Tick-transmitted infectious diseases in the United States

Research output: Contribution to journalReview article

83 Scopus citations

Abstract

The epidemiologic concept of tick-transmitted diseases has increased in importance with the recognition of the emerging infectious diseases, Lyme borreliosis, human monocytotropic and granulocytotropic ehrlichioses, and three different babesioses. Effective public health control of these diseases would depend upon critical knowledge of the vector biology of the ticks that transmit them. Rocky Mountain spotted fever and the human ehrlichioses are life-threatening yet treatable diseases. A major problem remains establishment of the diagnosis when treatment decisions are being made.
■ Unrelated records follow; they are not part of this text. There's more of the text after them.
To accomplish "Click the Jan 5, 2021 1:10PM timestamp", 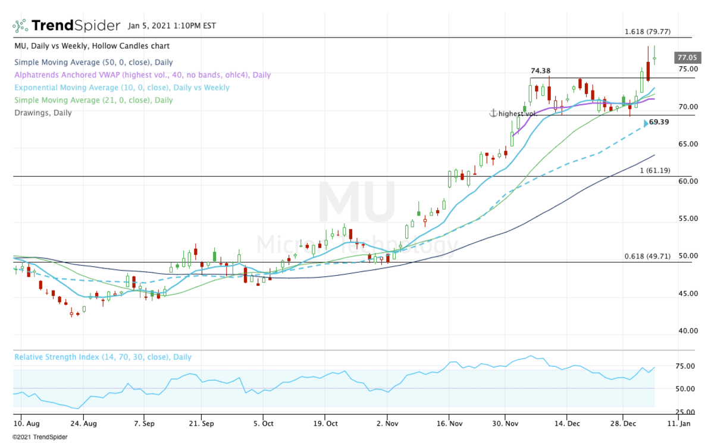I will 172,26.
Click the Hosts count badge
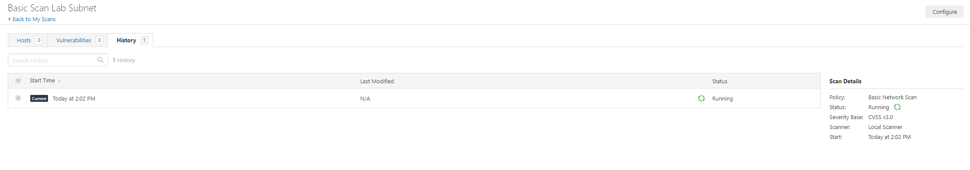 [x=39, y=40]
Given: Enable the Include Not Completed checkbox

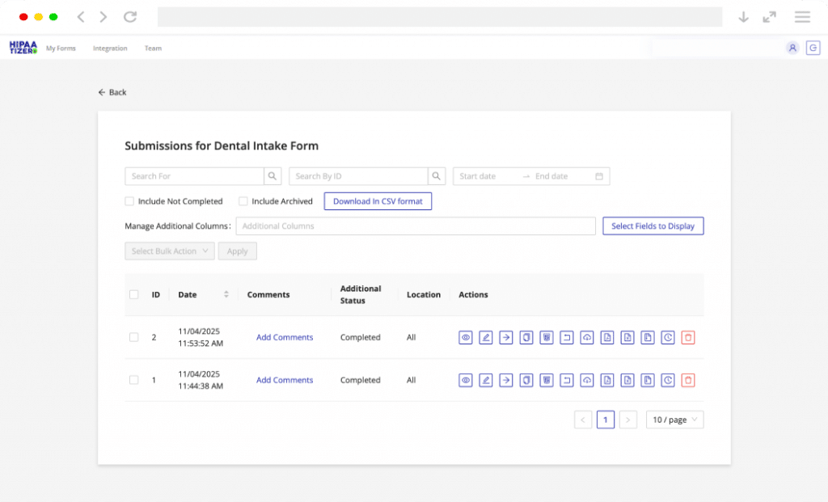Looking at the screenshot, I should (129, 201).
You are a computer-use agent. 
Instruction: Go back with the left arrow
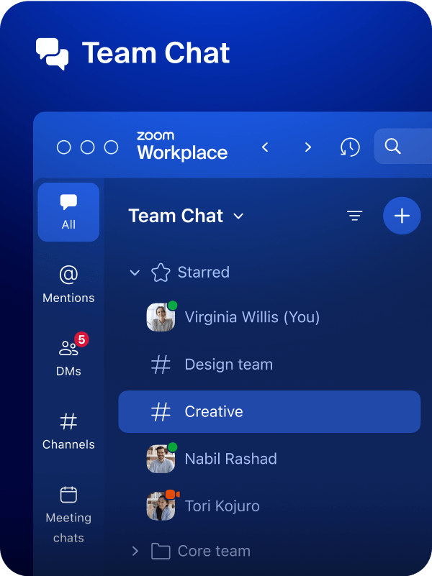[265, 147]
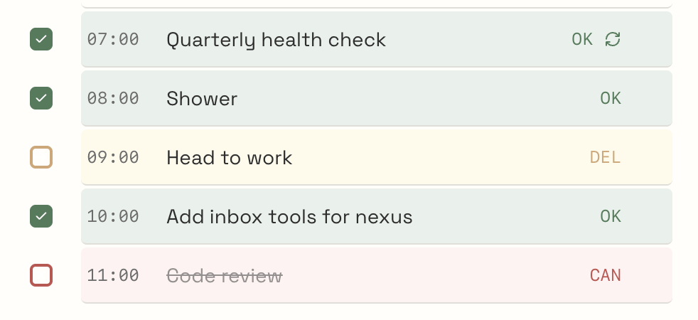
Task: Click the 09:00 time label
Action: [x=113, y=157]
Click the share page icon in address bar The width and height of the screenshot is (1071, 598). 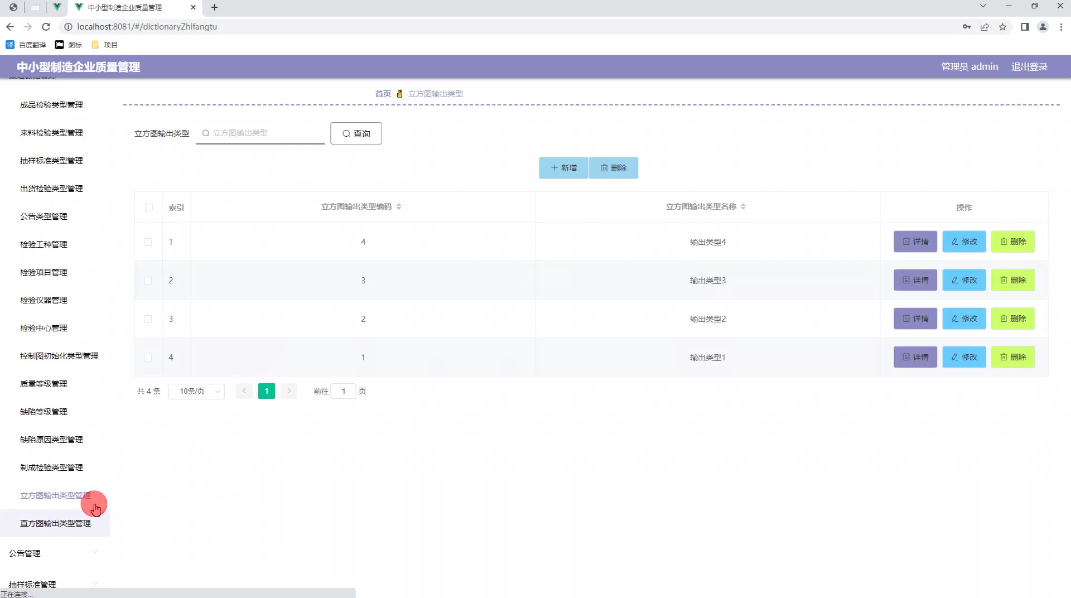985,27
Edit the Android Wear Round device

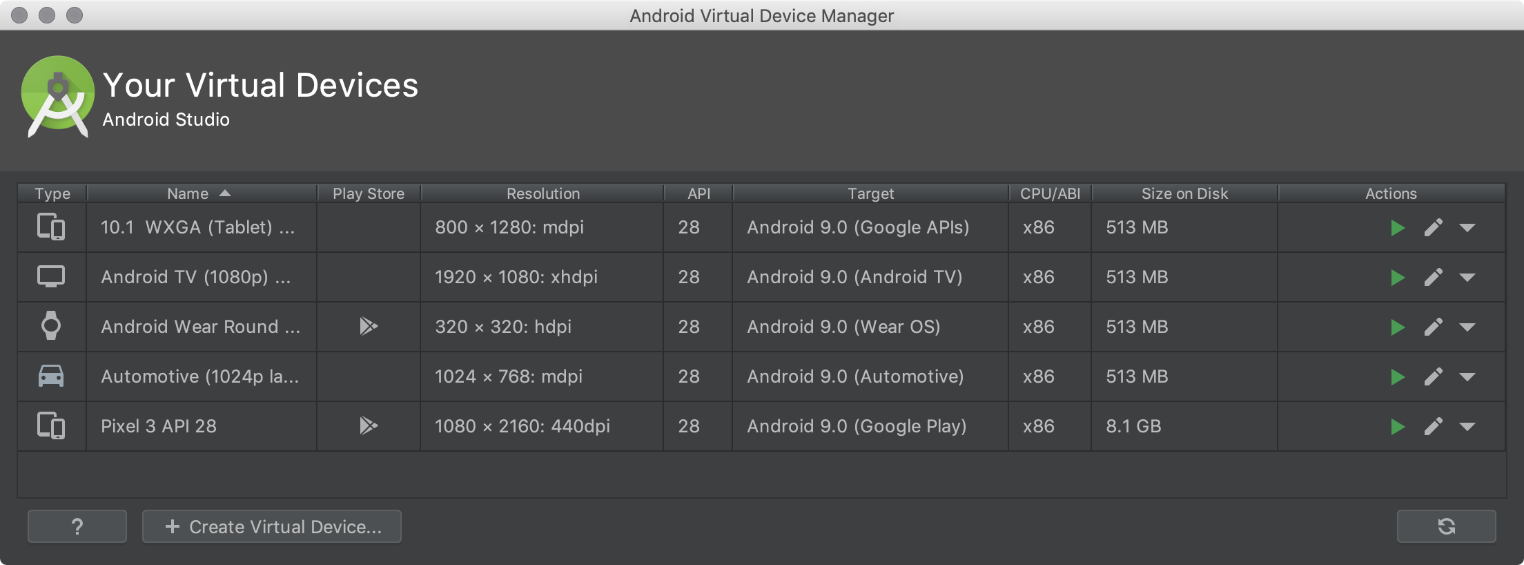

Clinical manifestations, other than erythema migrans for Lyme borreliosis, do not provide strong diagnostic clues. Ehrlichiae or babesiae are often not detected in peripheral blood smears. Frequently there are no antibodies to these diverse agents at the time of presentation, and isolation does not yield sensitive and timely results. Polymerase chain reaction, still a research tool, promises the greatest sensitivity, specificity, and timeliness. Prevention by vaccines is not yet a reality, although OspA-based vaccines offer hope for the prevention of Lyme disease.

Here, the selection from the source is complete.